White Americans in the North and South violently opposed the abolitionist movement in the decades prior to the American Civil War. Following the foundation of the American Anti-Slavery Society in 1833, the American abolitionist movement became a force in American political life. The AASS and its subsidiaries organized anti-slavery conventions, created and distributed abolitionist newspapers, and flooded the South with anti-slavery literature. In response, whites in the North and South responded with a flurry of violence. Mobs attacked William Lloyd Garrison, the editor of the Liberator, in Boston in 1835. Frederick Douglass repeatedly dodged the wrath of angry white mobs. Residents of Alton, Illinois murdered newspaper editor Elijah Lovejoy at this printing press in 1837. Spurred by rumors of a mixed-race wedding and abolitionist meeting, Philadelphians burned down the newly constructed Pennsylvania Hall in 1838. Violence and hatred towards African-Americans and those seeking their freedom throughout and after the Civil War.
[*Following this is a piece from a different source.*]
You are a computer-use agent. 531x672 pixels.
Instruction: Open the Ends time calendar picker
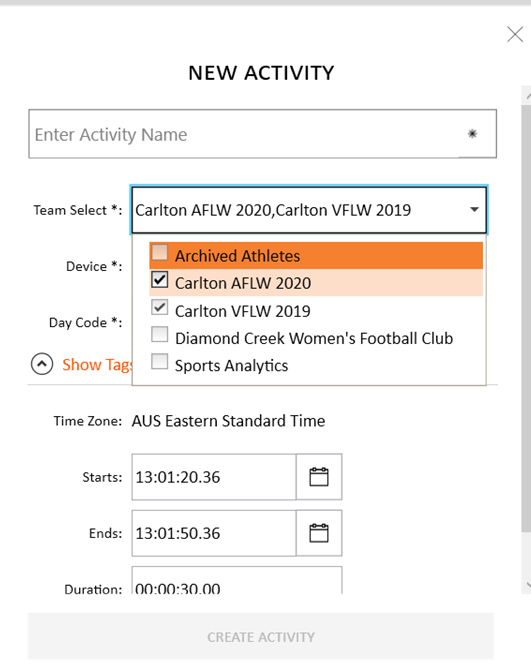coord(319,533)
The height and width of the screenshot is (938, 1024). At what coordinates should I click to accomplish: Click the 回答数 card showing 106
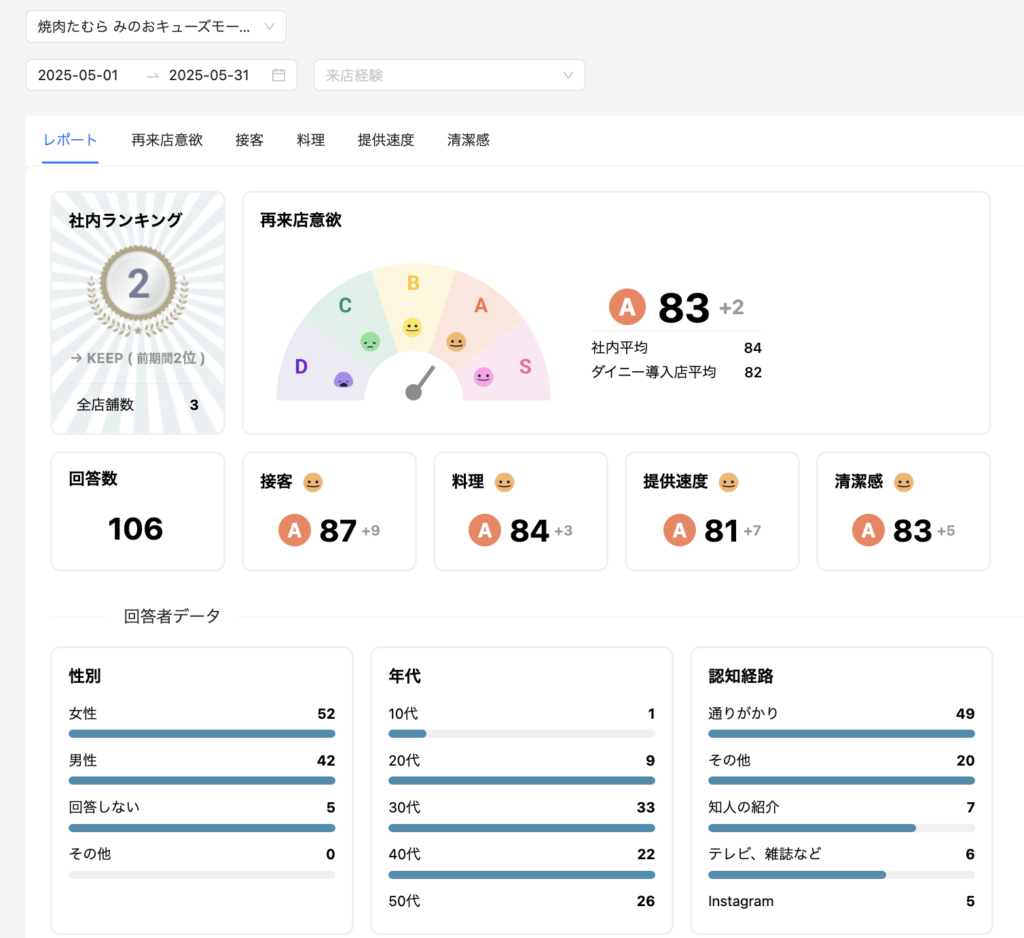click(x=138, y=511)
Organizations like the KKK attacked African-Americans and whites who challenged white supremacy in the post-emancipation South.
The Civil Rights Movement of the 1960s faced similar white opposition. Southern whites blocked the entrances to Southern schools to deny admittance to African-Americans. White supremacists firebombed an Alabama church in 1963 that killed four African-American girls. In the realm of public opinion, a majority of Americans disapproved of the actions of African-Americans. Sixty-one percent of Americans disapproved of the actions of the Freedom Riders. Fifty-seven percent of Americans felt that sit-ins and other demonstrates hurt African-American efforts for civil rights. And most strikingly of all, in October 1966, 85% of white Americans believed that the Civil Rights Movement had hurt the advancement of African-American rights in the United States.
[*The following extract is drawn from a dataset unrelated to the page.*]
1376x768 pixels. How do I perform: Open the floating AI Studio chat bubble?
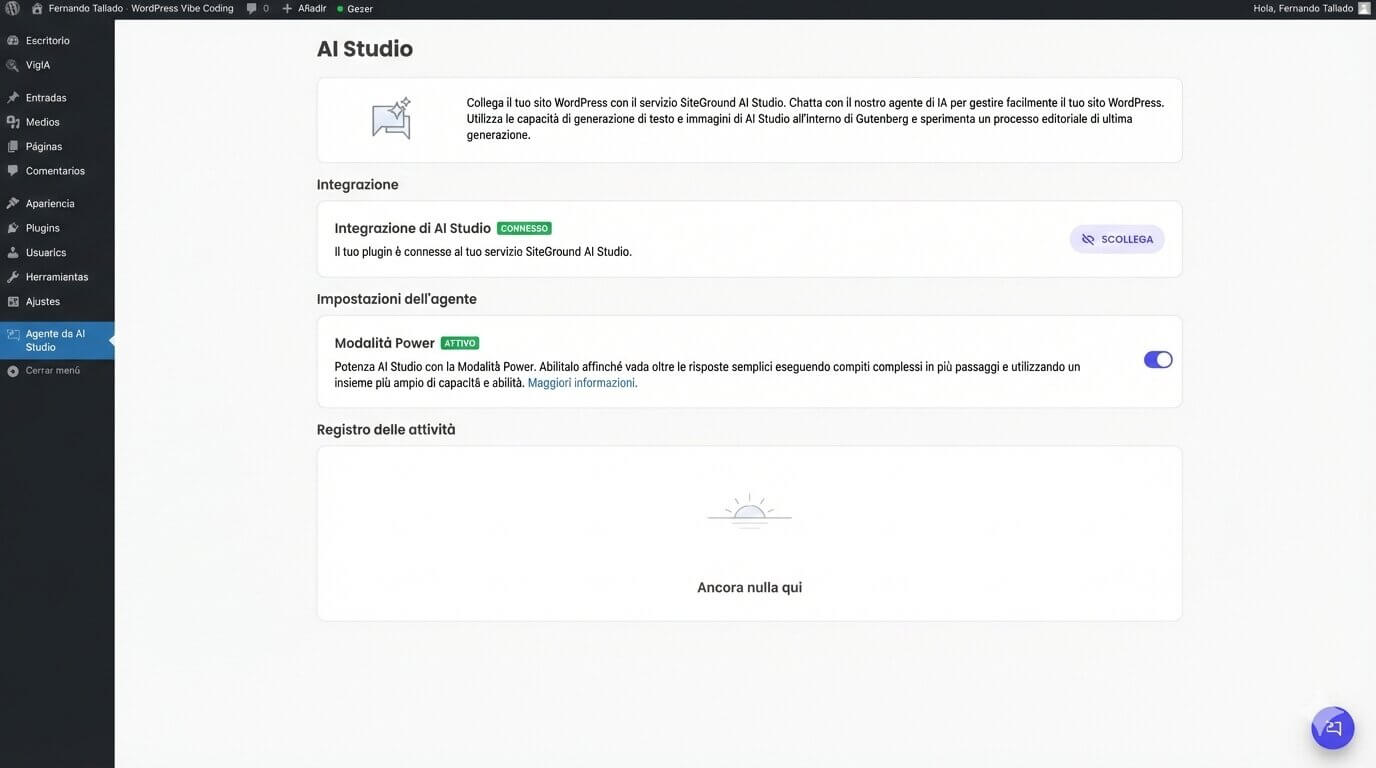[1331, 727]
Responses to the national anthem protests, begun last year by Colin Kaepernick, have broken down along similar lines. A Quinnipiac poll taken in October 2016 found that only 38% of Americans approved of athletes refusing to stand for the national anthem. Thirty percent of whites and 74% of African-Americans supported Kaepernick’s protests. According Mike Freeman of Bleacher Report, one front office executive said of Kaepernick, “I don’t want him anywhere near my team. He’s a traitor.” In light of President Trump’s comments, record numbers of players took a knee on Sunday, prompting a backlash. Trump has attempted to mobilize his Twitter supporters and a pro-Trump PAC is preparing ads calling on Americans to boycott the NFL. Denver Broncos defensive end Derek Wolfe declared that the protests were disrespectful and stated that America is “[t]he greatest country in the world and if you don’t think we are the greatest country in the world and you reside here, then why do you stay? A lot worse places in the world to call home.” After 17 New England Patriots players took a knee on Sunday, former Patriots offensive lineman Matt Light declared, “As a guy that’s been there and helped set up the Patriot Way so they can walk in there and do what they do, it’s beyond disheartening. It’s the first time I’ve ever been ashamed to be a Patriot. And I promise you I’m not the only one.”
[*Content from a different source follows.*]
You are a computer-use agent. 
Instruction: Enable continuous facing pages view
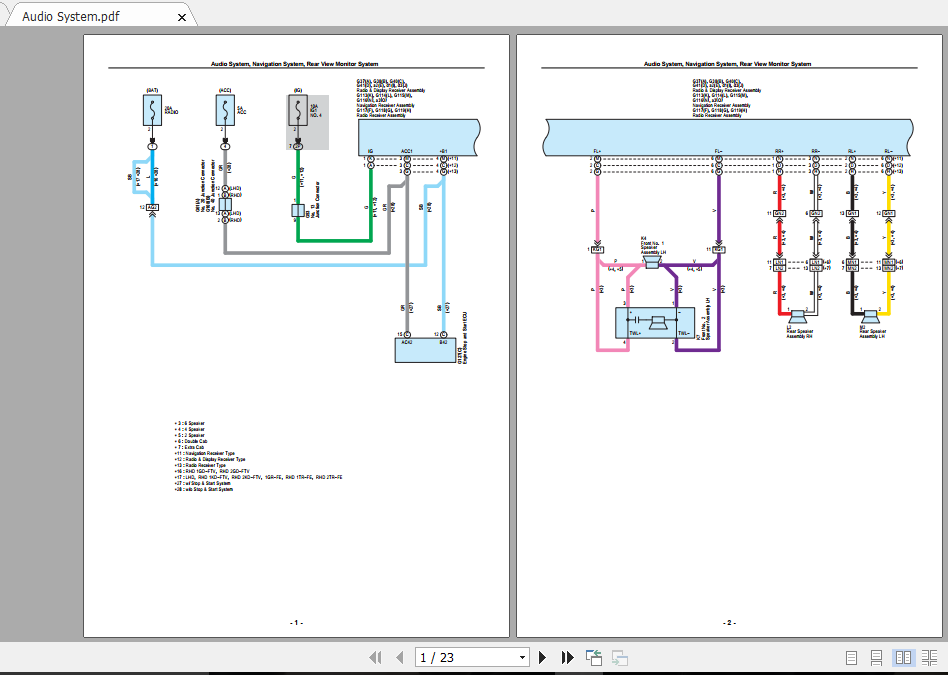928,657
In the decades since the Civil Rights Movement, Americans have largely changed their minds on civil rights. There is a holiday dedicated to Martin Luther King. Nearly every American school child learns of the courage of Rosa Park in refusing to give up her seat on a segregated bus in Montgomery, Alabama. Although those stories often cite Parks’ as being tired for refusing to yield her seat, when in fact she was a trained NAACP activist who was engaging in a deliberate and planned protest. The recent movie Selma dramatically reenacted the Bloody Sunday march from March 1965 when civil rights activists marched across the Edmund Pettus bridge in Selma to protest the state’s continued disenfranchisement of African-Americans. The newly opened National Museum of African-American History and Culture in Washington D.C. has brought the stories and resistance of everyday African-Americans to the American public.
While white Americans may not be supportive of the anthem protests now, if history is any guide, they may change their minds.